(抜粋本文)
########
2011年9月29日木曜日

CLangでクラスの中身を調べる(1)

C++において、ある特定の型で宣言されたメンバ変数を持つクラスとその変数名を列挙したい。
CLangを使ってそれを実現する(か挫折する)まで頑張る。

現在の環境:
・Visual Studio 2005 with SP1
・llvm 2.9
・CLang 2.9

まずCLangのドキュメントを読んでみたがよくわからない。さかんにASTという単語が出てくるが、これはたぶんAbstract Syntax Treeの略(=構文解析結果)だと思うので、そこまでたどり着ければ何か見えてくるだろう。

まずはプリプロセッサ。ドキュメントには「The Lexer and Preprocessor Library」という節があるので、ここを見ればいいはず。ちなみにLexer = Lexical Analyzerであるらしい。これによるとプリプロセッサのクラスはclang::Preprocessorというのがある。ドキュメントを読み進める前にこいつのオブジェクトを作ってみよう。
clang::Preprocessorはコンストラクタで多数のインスタンスが要求される。
  • clang::Diagnostic
  • clang::LangOptions
  • clang::TargetInfo
  • clang::SourceManager
  • clang::HeaderSearch
以下、1つずつ潰す。

■clang::Diagnostic
コンパイルエラーなどを通知する?
こいつはllvm::IntrusiveRefCntPtrを要求する。clang::DiagnosticIDsはデフォルト生成可能。


■clang::LangOptions
言語オプション?RTTIを有効にしたりする様子。
コンストラクタにて全オプションがデフォルト指定されているので、まずはデフォルトのまま利用する。

■clang::TargetInfo
ターゲットとは、たぶんバイナリの動作環境の事だろう。
こいつはコンストラクタは利用できず、staticなファクトリ関数を使う。clang::Diagnosticとclang::TargetOptionを要求する。
clang::TargetOptionは単なる構造体である。そのメンバにTripleというのがあって最初躓いたが、どうも以下の4つをまとめたものであるらしい:
  • CPUアーキテクチャ(alpha, ppc, x86, x86_64等)
  • ベンダ(UnknownとAppleとPCしかねぇー)
  • OS(Cygwin, Linux, Win32等)
  • 環境(オプション? GNU, MachO等)
そしてllvm::sysにgetHostTriple()というAPIが用意されている。今回は別にバイナリを作るわけではないで、ホスト環境をそのまま使うことにする。それ以外のオプションは設定しなくても大丈夫っぽい。Featuresがちょっと気になるが・・・。

■clang::SourceManager
ソースコードをファイルから読み込んでメモリ上に保持管理する役割を持つようだ。
########
(課題 1) CLangの記事の「コンストラクタにて全オプショ」から「環境(オプション? GNU, MachO等)」までを、一字一句違えずに書き写してください。
(課題 2) CLangの記事の最後の文に続けて、その先を書き継いでください。

(保存済みの項目)
########
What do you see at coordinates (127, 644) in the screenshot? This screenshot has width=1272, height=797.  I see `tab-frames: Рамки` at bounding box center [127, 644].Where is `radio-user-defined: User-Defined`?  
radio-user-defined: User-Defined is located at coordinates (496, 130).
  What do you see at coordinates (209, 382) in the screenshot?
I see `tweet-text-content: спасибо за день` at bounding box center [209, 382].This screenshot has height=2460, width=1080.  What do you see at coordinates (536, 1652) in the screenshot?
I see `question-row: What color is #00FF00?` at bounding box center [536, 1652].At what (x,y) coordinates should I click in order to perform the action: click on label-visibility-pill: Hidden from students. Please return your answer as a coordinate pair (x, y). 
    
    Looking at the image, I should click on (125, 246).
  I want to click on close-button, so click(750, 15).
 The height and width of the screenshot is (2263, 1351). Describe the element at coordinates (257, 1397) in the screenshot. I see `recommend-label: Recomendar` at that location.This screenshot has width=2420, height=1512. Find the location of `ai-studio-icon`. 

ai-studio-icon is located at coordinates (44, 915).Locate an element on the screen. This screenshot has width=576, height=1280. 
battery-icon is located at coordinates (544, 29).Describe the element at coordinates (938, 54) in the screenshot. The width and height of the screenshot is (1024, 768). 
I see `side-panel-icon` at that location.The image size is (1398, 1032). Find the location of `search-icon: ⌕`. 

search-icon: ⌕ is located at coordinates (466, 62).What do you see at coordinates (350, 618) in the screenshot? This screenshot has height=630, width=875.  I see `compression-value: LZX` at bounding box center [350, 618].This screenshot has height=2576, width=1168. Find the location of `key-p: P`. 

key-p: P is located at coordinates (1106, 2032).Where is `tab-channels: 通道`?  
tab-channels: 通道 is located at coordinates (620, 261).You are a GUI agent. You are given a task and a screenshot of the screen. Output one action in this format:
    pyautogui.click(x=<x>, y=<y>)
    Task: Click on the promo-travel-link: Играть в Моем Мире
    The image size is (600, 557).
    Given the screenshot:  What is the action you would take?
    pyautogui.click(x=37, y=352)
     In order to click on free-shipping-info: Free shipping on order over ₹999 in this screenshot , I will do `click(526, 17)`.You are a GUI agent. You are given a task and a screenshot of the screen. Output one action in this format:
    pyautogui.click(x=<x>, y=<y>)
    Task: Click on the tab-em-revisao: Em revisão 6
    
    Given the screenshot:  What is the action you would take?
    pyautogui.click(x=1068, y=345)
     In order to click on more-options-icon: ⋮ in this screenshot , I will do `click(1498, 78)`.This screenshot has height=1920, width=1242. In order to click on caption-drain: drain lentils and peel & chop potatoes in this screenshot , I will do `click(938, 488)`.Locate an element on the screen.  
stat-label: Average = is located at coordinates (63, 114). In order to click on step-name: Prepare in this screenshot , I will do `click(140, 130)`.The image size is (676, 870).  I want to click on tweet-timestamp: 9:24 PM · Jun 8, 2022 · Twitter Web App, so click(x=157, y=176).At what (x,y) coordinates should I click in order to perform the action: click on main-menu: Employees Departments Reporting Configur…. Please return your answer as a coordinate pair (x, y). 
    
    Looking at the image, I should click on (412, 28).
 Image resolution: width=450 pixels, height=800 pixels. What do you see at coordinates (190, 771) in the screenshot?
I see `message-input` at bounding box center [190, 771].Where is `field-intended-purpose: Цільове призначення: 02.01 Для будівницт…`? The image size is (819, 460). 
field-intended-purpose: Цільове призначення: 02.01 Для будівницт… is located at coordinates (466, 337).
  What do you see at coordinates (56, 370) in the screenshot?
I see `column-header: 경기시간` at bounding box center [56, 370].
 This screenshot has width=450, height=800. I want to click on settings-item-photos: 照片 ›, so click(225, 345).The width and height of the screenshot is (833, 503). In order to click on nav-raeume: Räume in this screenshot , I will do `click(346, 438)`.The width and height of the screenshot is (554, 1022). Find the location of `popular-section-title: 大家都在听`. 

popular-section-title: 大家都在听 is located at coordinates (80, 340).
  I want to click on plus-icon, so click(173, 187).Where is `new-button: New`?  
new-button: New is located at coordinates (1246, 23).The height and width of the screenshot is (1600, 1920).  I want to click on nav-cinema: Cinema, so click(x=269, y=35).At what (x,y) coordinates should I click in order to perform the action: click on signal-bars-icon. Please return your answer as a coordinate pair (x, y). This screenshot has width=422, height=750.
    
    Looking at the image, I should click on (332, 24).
########
(解答例 1)
コンストラクタにて全オプションがデフォルト指定されているので、まずはデフォルトのまま利用する。

■clang::TargetInfo
ターゲットとは、たぶんバイナリの動作環境の事だろう。
こいつはコンストラクタは利用できず、staticなファクトリ関数を使う。clang::Diagnosticとclang::TargetOptionを要求する。
clang::TargetOptionは単なる構造体である。そのメンバにTripleというのがあって最初躓いたが、どうも以下の4つをまとめたものであるらしい:
  • CPUアーキテクチャ(alpha, ppc, x86, x86_64等)
  • ベンダ(UnknownとAppleとPCしかねぇー)
  • OS(Cygwin, Linux, Win32等)
  • 環境(オプション? GNU, MachO等)

(解答例 2)
こいつはclang::Diagnosticとclang::FileManagerを要求する。
clang::FileManagerはファイルやフォルダを検索する機能、またファイルをキャッシングする機能を提供する。clang::FileSystemOptionsを要求する。
clang::FileSystemOptionsは単なる構造体で、作業フォルダの指定しか属性がない。しかもデフォルトでは指定する必要がないようだ。

■clang::HeaderSearch
その名の通りヘッダ検索をサポートするようだ。
こいつもclang::FileManagerを要求する。

■clang::Preprocessor
こんな感じになった。
#include "llvm/Support/Host.h"
#include "clang/Basic/Diagnostic.h"
#include "clang/Basic/LangOptions.h"
#include "clang/Basic/TargetOptions.h"
#include "clang/Basic/TargetInfo.h"
#include "clang/Basic/FileManager.h"
#include "clang/Basic/SourceManager.h"
#include "clang/Lex/HeaderSearch.h"
#include "clang/Lex/Preprocessor.h"

int main(int, char*[])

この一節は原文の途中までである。